The Divided Lady
- First UK edition
- Author: Bruce Marshall
- Cover artist: Dodie Masterman
- Language: English
- Publisher: Collins (UK) Houghton Mifflin (US)
- Publication date: 1960
- Publication place: Scotland
- Media type: Print (paperback)
- Pages: 158

= The Divided Lady =

Book by Bruce Marshall

The Divided Lady is a 1960 novel by Scottish writer Bruce Marshall.

== Plot summary ==
The style of this book is unusual for a Marshall work. The first half of the book alternates present time with flashbacks from the central character's earlier life.

James Childers, an accountant with a large London firm is sent to Rome to investigate a business deal. The Sisters of Ramoth-Gilead have invested a considerable sum with Morobito, a famous film producer, to make a movie about St. Joseph Benedict Cottolengo of Turin. The Sisters suspect they have been swindled.

Childers, who served in Rome in the post-World War II era, quickly revisits old haunts. The chapters switch back and forth between events during his original tour in Rome and the current one.

Post-World War II Childers worked for the British Army dealing with Displaced Persons, specifically their financial situations. In his spare time he pursued Phoebe & Sarah, beautiful, identical twins who are aides of the General Childers also works for.

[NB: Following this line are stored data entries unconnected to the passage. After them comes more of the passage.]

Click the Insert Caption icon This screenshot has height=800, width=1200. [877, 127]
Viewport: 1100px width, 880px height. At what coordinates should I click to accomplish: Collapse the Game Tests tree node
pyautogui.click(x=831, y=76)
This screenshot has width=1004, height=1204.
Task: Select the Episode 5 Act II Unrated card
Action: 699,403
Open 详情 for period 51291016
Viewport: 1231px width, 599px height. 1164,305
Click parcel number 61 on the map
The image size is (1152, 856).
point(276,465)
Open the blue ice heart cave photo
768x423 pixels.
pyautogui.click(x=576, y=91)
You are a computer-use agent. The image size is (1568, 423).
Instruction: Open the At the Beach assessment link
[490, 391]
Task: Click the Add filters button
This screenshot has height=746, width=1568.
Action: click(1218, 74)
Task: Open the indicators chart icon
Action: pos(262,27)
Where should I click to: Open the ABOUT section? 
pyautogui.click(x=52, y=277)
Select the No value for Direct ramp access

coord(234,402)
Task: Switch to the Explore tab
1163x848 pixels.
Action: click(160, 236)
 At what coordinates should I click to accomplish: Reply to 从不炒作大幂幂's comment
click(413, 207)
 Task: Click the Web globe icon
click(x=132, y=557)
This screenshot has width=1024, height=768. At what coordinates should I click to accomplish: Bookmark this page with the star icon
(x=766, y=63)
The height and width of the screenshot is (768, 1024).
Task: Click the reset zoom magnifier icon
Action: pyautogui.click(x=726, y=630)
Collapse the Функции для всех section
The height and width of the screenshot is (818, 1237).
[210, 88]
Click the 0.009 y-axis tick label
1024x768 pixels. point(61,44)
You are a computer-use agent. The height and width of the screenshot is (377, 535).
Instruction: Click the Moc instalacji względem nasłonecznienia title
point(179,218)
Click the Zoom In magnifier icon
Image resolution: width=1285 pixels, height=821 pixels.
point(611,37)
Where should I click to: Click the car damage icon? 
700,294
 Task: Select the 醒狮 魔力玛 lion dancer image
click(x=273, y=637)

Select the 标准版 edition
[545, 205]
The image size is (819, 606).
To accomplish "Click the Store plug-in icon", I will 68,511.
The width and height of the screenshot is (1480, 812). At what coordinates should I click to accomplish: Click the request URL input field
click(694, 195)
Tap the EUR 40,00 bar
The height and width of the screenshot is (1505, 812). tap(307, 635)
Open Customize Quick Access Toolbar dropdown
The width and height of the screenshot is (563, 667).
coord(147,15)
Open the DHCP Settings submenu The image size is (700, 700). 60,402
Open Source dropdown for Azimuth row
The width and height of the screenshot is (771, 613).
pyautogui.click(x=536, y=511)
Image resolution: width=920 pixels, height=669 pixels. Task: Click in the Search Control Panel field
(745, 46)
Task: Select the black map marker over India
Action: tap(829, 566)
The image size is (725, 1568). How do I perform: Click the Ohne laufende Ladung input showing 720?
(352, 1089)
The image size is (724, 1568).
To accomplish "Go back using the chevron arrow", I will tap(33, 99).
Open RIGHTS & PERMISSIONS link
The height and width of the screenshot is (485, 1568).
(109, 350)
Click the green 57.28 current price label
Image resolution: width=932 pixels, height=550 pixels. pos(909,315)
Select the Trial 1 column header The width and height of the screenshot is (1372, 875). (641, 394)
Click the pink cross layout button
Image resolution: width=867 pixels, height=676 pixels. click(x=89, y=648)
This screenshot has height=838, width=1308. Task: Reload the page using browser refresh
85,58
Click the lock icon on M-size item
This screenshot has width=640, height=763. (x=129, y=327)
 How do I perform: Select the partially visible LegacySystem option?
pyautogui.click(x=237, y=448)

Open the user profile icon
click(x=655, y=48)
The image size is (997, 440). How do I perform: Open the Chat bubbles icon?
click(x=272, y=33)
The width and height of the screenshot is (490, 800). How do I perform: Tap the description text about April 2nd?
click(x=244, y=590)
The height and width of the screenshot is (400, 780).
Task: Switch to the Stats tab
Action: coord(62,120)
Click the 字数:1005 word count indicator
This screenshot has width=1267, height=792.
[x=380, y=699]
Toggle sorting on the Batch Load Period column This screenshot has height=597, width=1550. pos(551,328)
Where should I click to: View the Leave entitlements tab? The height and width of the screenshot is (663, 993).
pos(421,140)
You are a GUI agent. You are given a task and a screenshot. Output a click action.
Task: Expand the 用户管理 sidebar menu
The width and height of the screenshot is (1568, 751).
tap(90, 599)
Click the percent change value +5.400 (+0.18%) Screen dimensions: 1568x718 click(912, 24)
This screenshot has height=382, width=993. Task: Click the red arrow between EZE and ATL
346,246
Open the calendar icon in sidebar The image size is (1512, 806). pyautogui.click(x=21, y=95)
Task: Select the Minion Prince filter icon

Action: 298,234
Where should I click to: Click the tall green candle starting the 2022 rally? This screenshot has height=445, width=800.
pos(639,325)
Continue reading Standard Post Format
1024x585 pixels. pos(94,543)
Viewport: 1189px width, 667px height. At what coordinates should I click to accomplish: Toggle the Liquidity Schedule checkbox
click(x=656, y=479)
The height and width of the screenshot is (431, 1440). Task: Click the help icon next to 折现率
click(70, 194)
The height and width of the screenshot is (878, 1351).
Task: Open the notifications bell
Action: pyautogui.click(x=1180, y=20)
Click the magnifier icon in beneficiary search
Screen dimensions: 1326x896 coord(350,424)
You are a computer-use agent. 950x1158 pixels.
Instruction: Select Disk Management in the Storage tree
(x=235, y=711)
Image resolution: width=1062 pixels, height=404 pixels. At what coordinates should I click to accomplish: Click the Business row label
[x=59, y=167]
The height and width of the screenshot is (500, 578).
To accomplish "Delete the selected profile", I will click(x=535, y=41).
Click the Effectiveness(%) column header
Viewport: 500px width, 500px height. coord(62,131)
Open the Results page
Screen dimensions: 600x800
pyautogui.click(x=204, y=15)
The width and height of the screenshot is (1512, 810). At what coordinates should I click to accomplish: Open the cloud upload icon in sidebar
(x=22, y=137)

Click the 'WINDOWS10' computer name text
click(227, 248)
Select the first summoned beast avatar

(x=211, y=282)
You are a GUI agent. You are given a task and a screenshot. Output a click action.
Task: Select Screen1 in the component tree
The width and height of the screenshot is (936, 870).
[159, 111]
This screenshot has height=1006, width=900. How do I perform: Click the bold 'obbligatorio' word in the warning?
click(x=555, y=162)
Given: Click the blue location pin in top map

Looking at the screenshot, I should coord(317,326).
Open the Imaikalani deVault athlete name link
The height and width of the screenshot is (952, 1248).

In the present time, while investigating the Sisters' case, Childers renews his acquaintanceship with Bice, the daughter of a wealthy Duke who was a teenager when he was last in Rome. Bice hopes to use this relationship to get a part in Morobito's film.

But Childers also meets Mila, who is what the Italians call a "Divided Lady," meaning that she is separated from her husband and hoping to obtain an annulment from the Catholic Church.